Another memory came back to him, somebody had said the stars were like the sun only further away. It hadn't made much sense then. But maybe it was so, like a light was a small thing till you got up close and then maybe it was very big. Only if the stars were as big as the sun, they'd have to be awful far away.

He stopped dead, feeling a sudden cold run through him. Jesus God! How far up the stars were!

The earth seemed to fall away underfoot, he was hanging on to a tiny rock that spun crazily through an everlasting darkness, and the great stars burned and roared around him, so far up that he whimpered with knowing it.


About the Book

What if we're all designed to be smarter than we actually are? That is, in short, the premise of master science fiction novelist Poul Anderson's 1954 debut work, Brainwave. Unbeknownst to its inhabitants, the solar system has, for millions of years, been caught in a force field that has had the effect of suppressing intelligence. When, in the course of normal galactic movement the solar system finally breaks free of the force field and its inhibiting effects, a remarkable change begins to sweep across the earth.

In fact, the entire world is turned upside-down, and Anderson's novel is devoted to detailing the sometimes-surprising, sometimes-chilling aftereffects of this watershed event. In one of the novel's opening scenes, Archie Brock, a mentally disabled man, finds himself suddenly awash in new kinds of thoughts as he looks up at the night sky. In another scene, a young boy on summer break works out the basic foundations of calculus before breakfast. Human life is dramatically transformed, as people with IQ's of 400 find themselves living within social structures and institutions designed for people of considerably less intelligence. There are also those who refuse to accept what has happened and band together to rebel against the new order.

In another interesting twist, human relationships with other creatures on the planet are also thrown into upheaval, as animals rediscover their native intelligence.
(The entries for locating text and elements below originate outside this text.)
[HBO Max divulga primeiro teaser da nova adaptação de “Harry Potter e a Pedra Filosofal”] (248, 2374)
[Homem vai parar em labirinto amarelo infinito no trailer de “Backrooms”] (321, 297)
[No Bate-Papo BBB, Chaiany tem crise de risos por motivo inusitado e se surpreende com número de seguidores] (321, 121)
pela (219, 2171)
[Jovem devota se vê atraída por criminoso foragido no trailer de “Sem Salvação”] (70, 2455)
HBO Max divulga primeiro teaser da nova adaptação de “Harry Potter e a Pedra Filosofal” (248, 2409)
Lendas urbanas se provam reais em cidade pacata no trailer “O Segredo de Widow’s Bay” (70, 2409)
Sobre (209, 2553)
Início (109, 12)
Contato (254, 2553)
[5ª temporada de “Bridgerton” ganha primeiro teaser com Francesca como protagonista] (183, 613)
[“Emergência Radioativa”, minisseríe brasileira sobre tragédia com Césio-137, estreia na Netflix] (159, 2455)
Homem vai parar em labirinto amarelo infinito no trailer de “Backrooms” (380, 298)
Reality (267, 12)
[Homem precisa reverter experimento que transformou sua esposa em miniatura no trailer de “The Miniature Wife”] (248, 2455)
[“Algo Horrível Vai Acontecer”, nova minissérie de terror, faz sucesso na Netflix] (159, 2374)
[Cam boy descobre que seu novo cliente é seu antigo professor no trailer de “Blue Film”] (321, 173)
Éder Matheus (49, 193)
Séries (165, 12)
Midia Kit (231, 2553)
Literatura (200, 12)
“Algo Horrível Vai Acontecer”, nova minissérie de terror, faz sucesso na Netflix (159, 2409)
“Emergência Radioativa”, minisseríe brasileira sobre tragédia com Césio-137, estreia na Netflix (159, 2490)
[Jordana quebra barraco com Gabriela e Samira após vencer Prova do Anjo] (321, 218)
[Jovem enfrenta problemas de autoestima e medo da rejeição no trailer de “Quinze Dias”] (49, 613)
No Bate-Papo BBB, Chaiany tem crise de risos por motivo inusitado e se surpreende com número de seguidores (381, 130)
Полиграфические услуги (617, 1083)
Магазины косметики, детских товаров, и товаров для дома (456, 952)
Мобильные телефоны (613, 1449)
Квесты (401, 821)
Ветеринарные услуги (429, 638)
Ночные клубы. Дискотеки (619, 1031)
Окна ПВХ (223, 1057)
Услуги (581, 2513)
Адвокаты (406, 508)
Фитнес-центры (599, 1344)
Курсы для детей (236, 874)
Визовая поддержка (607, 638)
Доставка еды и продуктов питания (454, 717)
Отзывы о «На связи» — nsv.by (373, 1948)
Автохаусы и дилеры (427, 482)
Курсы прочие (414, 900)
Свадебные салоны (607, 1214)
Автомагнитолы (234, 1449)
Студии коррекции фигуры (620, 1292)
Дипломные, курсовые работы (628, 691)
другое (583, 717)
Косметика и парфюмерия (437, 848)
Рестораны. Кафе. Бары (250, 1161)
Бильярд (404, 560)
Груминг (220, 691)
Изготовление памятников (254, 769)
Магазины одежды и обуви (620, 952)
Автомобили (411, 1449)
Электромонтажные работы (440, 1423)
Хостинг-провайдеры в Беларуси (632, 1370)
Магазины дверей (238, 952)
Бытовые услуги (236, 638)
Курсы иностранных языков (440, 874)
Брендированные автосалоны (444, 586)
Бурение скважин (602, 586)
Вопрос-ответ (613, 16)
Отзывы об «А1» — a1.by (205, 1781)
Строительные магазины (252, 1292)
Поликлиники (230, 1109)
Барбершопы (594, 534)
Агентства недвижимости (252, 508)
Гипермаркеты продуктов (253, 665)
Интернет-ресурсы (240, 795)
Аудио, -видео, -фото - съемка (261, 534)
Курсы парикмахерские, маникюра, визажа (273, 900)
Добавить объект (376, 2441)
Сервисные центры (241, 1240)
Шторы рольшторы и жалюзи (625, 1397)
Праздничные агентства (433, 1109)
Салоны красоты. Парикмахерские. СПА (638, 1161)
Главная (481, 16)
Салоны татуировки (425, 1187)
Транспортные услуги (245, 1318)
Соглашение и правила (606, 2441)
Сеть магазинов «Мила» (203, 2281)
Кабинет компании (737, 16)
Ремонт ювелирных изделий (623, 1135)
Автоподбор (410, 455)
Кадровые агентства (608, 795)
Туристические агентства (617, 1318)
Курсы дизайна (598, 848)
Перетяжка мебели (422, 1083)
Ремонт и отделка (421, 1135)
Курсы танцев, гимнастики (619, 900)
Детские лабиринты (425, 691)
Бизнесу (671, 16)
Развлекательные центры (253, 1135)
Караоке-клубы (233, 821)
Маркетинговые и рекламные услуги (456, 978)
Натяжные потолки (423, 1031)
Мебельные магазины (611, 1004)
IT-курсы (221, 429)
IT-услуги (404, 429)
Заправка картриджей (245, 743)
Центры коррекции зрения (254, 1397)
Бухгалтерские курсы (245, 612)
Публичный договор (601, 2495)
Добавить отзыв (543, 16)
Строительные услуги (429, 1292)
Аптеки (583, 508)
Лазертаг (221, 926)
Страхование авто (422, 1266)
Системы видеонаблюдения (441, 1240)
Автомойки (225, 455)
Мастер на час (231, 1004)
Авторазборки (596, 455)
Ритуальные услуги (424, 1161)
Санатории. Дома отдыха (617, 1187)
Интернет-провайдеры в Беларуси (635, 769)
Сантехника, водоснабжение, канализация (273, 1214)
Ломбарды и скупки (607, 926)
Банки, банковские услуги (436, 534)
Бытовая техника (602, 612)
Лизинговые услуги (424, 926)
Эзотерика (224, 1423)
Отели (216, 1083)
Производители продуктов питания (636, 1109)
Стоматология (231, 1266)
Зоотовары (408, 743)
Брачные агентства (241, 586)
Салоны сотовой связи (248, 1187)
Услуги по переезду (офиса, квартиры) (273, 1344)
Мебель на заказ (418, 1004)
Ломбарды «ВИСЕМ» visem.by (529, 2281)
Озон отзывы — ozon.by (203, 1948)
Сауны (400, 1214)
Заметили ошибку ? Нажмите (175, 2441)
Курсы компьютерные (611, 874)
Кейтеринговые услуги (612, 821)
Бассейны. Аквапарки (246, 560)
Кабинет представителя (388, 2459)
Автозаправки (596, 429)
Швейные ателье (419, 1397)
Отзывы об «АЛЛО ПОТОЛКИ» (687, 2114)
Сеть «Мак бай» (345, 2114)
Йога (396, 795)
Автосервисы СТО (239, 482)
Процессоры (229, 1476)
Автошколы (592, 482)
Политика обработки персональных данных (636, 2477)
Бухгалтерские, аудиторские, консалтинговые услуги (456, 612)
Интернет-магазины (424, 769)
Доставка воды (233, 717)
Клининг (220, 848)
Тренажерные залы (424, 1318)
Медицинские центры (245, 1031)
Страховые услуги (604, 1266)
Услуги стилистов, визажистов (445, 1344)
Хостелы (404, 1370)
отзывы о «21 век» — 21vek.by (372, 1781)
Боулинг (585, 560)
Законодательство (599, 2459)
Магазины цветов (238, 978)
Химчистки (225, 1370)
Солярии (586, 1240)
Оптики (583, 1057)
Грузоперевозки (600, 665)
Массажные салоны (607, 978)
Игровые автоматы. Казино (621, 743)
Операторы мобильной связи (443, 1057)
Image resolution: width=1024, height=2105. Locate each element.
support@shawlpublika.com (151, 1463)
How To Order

Archie Brock, for instance finds working on a farm with intelligent animals a frustrating, comic and confounding experience, as some animals band together and escape while others befriend their former masters.

A fascinating "what if" novel, Brainwave is really an exploration into the ways human society is organized and the assumptions that are made about how life is valued. It is also a novel about equality and what happens when the hierarchical structures by which we arrange our daily lives disappear.